■ **TO DO**: Copy out verbatim the lines of the material below, starting at the line containing "Where should I click to: Switch" and ending at the line containing "point(344,128)", with both of those lines included. Leave the pictures out.

■ **ROWS**:
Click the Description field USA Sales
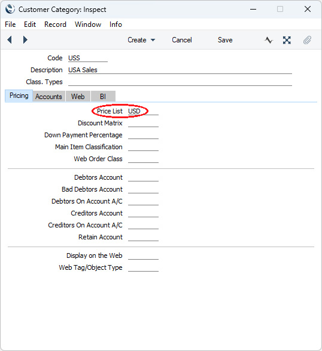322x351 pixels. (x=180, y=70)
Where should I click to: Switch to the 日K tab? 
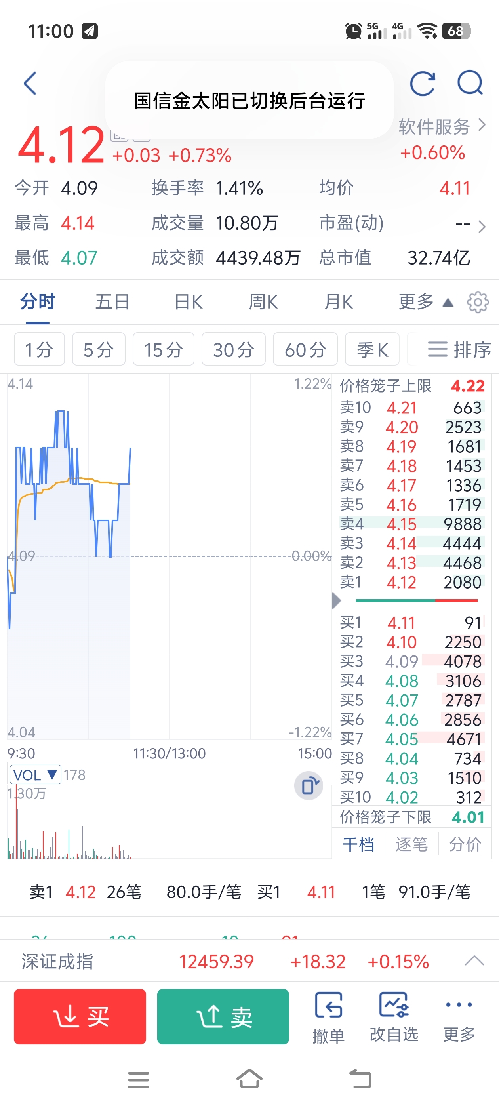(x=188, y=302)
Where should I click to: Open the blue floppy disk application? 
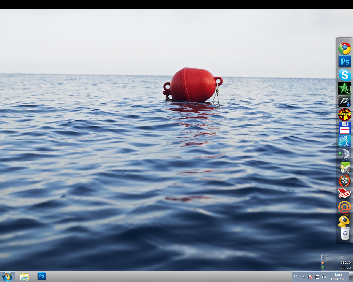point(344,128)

--

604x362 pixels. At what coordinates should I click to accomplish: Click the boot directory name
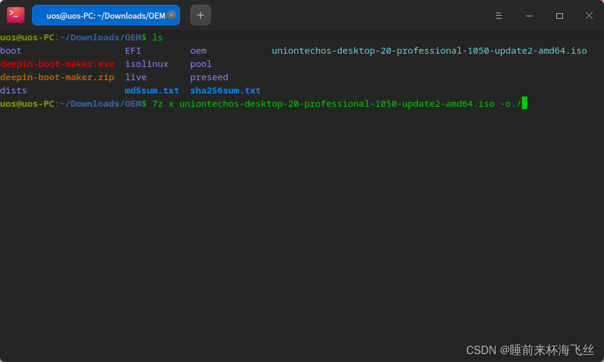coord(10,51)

■ **TASK SOLUTION**:
Where should I click to: Switch to the 日K tab? 
(x=188, y=302)
Where should I click to: Open the blue floppy disk application? 
point(344,128)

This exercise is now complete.